Jaitley, however, stressed the scheme would not be a black money immunity scheme and normal taxation laws would apply. Economic affairs secretary Shaktikanta Das later told reporters there would be no compromise on KYC norms under the scheme and all requirements of the Income Tax Act, 1961, would have to be met. “We do not want unaccounted wealth to be converted into white through these schemes,” he stressed. Das said the tax benefits under the GDS 1999 that provides exemption from wealth tax, capital gains tax and income tax on interest income, would be applicable on the new scheme as well.
The finance ministry will now finalise the interest rate for the two schemes in discussion with the Reserve Bank of India. The GDS 1999 has an interest rate ranging between 0.75 per cent and 1 per cent for tenures between three to five years.
Meanwhile, the sovereign gold bond scheme that aims to discourage sale of gold in physical form would issued in two, five and 10 grams of gold or other denominations and the tenor of the bond could be for a minimum of five to seven years.

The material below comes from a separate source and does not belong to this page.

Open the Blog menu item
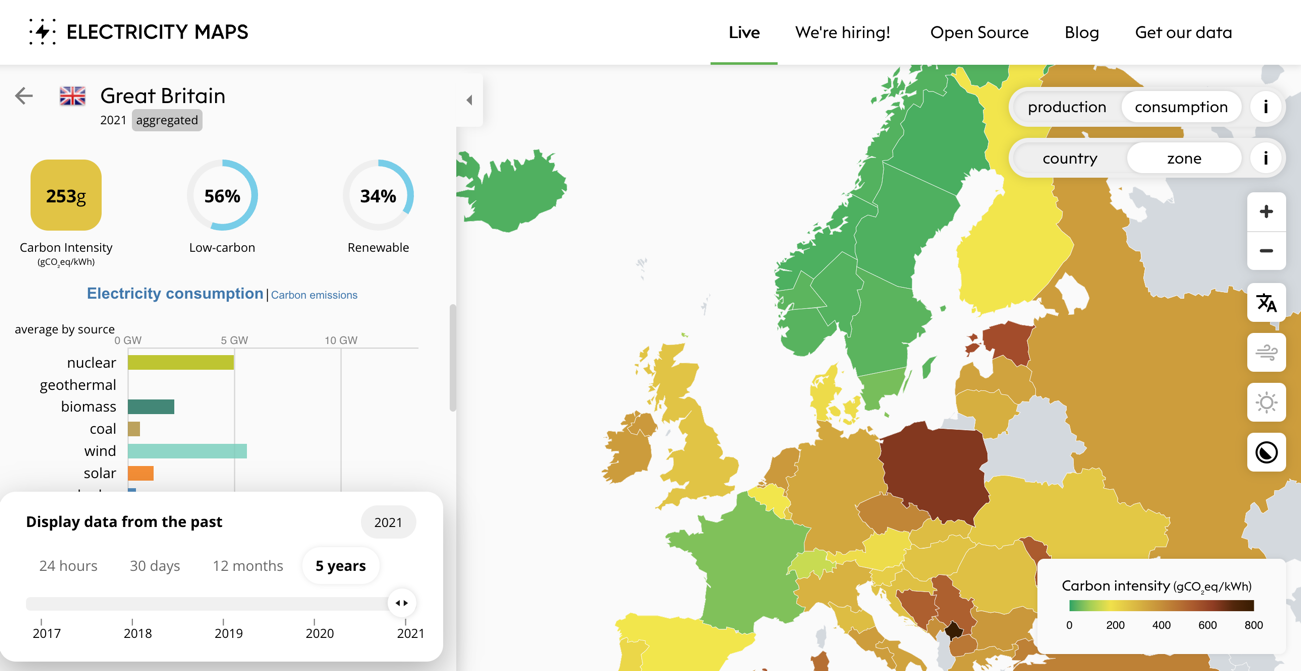[x=1082, y=32]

The scheme will have an annual cap of 500 gram per person and the interest rate will be decided from time to time on the basis of market rates.
To attract more investors to the bonds, Das said the department of revenue has also agreed to tax benefits under the scheme in the next Budget. “The Income Tax Act will be amended to provide indexation benefit with the transfer of gold bonds and also exemption from long term capital gains tax at the time of redemption,” he said, adding that this will give a level playing field to subscribers who hold physical deposits of gold and do not have to pay tax when they sell it.

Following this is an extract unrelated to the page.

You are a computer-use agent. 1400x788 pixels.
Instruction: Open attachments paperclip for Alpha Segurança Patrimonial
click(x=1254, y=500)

The bonds would be part of the government’s borrowing programme and would help finance the fiscal deficit. Subscribers can also use these as collateral for loans.
How the schemes will work
Announced in the Union Budget 2015-16, the two schemes are expected to help cut down on gold imports estimated at over 1,000 tonne annually that inflate the current account deficit.
Gold monetisation scheme
Individuals and institutions can open a gold savings account with a bank and deposit at least 30 grams of gold bullion or jewellery after certification from a hallmarking centre for short, medium or long term.
Earn interest and get tax exemptions including exemption from wealth tax, capital gains tax and tax-free interest income.
Redemption in gold or cash in short term and only cash in medium and long term.
Government Fish out idle gold resources with households.
Mobilise RBI’s gold reserves, use it for making coins, lend it to jewelers.
Sovereign gold bond scheme
Individuals and institutions can purchase bonds in denominations of 5,10,50,100 grams of gold instead of physical gold assets and earn interest on it.
Department of revenue to provide tax exemptions in next Budget including indexation benefit on transfer of bonds and also exemption from long-term capital gains tax at redemption.
On maturity, the redemption will be in rupee amount only.
Government can cut down on demand for gold and its imports.
Will be used in lieu of government borrowing.